Edited by John B. Davis and Wilfred Dolfsma
Chapter 11: Culture, values and institutions
The concept of culture is an idea that receives a variety of formulations across the broad reach of the humanities, fine arts and social sciences, defying all claims of exclusive use by any particular academic specialization. In the social sciences, cultural anthropology is perhaps the first discipline to embrace it as a fundamental principle of organized research. It has substantially influenced the other social sciences, providing both theoretical and empirical insights into the nature of culture. The first coherent treatment of the role of culture in economic affairs was presented by Thorstein B. Veblen in his classic study, The Theory of the Leisure Class (1899).
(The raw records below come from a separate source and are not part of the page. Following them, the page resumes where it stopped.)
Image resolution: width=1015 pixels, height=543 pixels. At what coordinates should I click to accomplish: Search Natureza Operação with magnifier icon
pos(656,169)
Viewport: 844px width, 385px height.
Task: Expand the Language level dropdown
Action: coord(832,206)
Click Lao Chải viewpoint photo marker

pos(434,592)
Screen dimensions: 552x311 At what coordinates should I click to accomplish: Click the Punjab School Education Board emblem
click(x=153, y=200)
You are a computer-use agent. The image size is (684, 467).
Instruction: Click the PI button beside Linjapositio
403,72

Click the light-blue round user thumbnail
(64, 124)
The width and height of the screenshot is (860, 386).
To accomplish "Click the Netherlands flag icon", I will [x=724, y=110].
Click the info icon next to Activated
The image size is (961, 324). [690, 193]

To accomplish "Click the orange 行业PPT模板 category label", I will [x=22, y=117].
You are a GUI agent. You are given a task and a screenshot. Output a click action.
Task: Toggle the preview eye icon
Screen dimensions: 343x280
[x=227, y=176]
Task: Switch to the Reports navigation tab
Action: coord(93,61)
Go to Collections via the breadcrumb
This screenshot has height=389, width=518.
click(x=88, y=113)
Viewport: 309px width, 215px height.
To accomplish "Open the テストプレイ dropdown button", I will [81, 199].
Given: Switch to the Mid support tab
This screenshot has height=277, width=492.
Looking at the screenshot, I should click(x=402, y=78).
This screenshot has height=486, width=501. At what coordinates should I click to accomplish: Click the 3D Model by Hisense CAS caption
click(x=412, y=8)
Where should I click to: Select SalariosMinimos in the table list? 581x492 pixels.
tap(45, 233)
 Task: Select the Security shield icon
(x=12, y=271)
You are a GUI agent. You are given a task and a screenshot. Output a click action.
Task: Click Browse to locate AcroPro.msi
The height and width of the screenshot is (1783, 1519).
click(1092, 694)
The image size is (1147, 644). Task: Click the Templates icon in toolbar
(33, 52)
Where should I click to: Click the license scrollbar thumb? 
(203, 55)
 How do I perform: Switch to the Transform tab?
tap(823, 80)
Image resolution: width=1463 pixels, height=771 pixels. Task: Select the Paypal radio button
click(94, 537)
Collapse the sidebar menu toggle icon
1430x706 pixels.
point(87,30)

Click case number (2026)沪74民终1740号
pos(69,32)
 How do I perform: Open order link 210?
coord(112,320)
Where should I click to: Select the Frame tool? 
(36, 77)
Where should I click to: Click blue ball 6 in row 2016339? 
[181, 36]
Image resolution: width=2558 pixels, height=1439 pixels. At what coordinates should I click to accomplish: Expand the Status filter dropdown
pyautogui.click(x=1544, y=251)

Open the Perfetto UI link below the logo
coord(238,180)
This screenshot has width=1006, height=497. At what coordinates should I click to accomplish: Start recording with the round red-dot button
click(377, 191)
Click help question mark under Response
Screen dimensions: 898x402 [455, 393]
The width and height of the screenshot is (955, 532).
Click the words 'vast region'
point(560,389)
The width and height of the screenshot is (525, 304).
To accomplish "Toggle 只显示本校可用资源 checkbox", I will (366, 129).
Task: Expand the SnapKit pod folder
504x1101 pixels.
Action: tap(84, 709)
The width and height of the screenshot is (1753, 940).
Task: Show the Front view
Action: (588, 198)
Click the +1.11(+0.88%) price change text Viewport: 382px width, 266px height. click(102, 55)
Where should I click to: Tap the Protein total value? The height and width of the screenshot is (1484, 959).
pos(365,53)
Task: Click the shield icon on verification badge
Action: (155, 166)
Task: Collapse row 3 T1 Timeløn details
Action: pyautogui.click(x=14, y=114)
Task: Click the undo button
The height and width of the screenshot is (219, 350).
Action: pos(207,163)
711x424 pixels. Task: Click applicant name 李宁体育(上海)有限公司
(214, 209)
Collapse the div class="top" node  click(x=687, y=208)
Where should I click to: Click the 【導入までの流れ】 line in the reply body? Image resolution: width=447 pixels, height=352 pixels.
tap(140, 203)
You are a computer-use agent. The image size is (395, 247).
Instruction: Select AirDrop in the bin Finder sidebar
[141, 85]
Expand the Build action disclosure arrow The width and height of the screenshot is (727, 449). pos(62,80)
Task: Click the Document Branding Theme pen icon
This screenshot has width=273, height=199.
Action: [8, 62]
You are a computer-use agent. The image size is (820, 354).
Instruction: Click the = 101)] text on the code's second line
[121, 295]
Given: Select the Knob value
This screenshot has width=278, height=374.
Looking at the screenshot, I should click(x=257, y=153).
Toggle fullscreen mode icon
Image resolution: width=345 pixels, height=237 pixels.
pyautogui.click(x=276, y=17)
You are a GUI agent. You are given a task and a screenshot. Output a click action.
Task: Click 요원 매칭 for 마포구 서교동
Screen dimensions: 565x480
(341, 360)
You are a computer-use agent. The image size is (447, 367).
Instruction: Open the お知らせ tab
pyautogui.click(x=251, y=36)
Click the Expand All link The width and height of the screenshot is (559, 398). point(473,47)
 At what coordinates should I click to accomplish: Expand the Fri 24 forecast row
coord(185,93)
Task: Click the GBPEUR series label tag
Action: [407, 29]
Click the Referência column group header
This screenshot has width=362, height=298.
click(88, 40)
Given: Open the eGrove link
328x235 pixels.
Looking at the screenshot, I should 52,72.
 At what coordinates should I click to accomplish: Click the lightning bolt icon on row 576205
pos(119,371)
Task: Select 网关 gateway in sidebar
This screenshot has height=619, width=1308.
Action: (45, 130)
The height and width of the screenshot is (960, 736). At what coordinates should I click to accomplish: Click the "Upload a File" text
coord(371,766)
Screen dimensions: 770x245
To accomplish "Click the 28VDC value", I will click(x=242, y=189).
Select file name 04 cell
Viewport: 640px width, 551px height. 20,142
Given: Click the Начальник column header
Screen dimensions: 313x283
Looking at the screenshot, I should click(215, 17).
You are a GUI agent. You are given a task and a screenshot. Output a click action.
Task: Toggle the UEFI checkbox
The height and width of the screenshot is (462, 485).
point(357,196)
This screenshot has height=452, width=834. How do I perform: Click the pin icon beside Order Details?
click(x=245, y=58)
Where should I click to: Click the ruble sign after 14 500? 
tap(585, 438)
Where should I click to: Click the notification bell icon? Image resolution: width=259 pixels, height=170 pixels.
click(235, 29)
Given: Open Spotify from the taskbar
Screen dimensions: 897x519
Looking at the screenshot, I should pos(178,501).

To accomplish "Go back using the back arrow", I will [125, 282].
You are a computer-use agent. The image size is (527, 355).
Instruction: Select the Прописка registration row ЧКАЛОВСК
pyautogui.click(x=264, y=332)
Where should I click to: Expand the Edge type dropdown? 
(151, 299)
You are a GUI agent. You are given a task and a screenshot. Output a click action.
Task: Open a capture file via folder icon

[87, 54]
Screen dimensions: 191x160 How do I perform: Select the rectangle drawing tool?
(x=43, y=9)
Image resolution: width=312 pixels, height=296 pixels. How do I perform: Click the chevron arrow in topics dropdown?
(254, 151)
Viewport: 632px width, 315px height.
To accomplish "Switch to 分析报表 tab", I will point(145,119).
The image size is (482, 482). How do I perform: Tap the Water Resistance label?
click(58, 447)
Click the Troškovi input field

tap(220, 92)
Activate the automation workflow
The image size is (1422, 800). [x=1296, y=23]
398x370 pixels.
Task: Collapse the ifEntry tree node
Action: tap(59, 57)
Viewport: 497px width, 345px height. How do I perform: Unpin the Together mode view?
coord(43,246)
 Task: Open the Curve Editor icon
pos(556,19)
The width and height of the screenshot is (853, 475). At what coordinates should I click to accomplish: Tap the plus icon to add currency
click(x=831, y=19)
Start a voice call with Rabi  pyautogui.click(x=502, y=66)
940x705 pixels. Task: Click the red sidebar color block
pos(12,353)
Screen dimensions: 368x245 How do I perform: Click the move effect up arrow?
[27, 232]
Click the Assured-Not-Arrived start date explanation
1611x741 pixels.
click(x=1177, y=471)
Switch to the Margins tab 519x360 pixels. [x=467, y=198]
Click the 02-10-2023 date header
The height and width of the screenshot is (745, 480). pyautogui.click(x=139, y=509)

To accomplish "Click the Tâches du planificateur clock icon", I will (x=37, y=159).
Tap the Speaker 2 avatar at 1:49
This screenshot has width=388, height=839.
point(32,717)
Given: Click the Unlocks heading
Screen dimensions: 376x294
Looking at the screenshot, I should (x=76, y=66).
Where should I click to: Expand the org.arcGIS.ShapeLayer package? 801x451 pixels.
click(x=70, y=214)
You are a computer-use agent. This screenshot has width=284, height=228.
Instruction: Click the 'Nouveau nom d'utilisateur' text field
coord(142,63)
Following Veblen and the evidence supplied by cultural anthropology, American institutional economists have incorporated the concept of culture both in their critique of mainstream (neoclassical) economics and in their formulation of institutional economic analysis. The culture concept is the diagnostic feature of institutional economics which sets it apart from the economic orthodoxy found in the mainstream economic literature (Junker, 1968, p. 201; Hamilton, 1970, pp. 71–2; Mayhew, 1994, p. 116; Hodgson, 2000, p. 327). It is for this reason that the present discussion of culture, values and institutions is couched in terms of the methodological and substantive arguments developed by economists writing in the tradition of American institutional economics, which will be referred to here as the ‘original institutional economics’ (OIE).